--- RECORD SET Enclosed Below ---
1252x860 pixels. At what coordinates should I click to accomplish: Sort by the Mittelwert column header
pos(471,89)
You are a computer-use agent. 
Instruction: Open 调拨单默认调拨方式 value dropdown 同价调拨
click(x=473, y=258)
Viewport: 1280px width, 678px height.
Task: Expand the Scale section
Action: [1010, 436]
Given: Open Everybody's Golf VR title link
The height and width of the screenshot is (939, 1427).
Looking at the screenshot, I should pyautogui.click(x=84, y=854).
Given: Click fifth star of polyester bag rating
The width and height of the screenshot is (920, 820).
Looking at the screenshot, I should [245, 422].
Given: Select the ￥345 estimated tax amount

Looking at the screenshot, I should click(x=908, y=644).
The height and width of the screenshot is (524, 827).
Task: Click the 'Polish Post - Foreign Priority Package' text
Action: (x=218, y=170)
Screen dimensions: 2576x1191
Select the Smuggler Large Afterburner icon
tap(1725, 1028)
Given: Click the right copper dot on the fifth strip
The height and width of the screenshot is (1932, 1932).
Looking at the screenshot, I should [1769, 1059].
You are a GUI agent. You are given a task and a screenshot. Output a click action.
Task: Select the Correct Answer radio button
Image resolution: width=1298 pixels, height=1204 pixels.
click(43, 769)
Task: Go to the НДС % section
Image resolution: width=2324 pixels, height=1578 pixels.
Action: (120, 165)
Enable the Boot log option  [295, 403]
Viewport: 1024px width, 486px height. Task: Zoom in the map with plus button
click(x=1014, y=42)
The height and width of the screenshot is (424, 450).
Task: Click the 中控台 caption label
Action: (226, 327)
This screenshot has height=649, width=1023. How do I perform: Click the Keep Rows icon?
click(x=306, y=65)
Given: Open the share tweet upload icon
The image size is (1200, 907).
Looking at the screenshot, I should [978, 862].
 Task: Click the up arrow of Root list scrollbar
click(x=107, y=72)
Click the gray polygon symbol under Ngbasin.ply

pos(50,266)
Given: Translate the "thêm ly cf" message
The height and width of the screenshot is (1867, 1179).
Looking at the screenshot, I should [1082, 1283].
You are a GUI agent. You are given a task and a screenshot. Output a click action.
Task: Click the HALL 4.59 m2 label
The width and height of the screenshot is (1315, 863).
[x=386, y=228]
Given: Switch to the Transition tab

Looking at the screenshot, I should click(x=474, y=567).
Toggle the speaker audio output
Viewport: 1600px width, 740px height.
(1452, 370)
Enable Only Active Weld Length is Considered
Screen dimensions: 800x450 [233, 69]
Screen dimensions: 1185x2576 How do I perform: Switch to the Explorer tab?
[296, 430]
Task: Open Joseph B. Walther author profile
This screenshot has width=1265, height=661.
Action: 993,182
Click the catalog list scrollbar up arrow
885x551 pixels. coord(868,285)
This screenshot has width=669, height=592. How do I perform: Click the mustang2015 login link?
--- End of Enclosed RECORD SET ---
Look for the line that contains "Click the catalog list scrollbar up arrow" in the listing above. Set down that line and each line after it, ending with the last one.

Click the catalog list scrollbar up arrow
885x551 pixels. coord(868,285)
This screenshot has width=669, height=592. How do I perform: Click the mustang2015 login link?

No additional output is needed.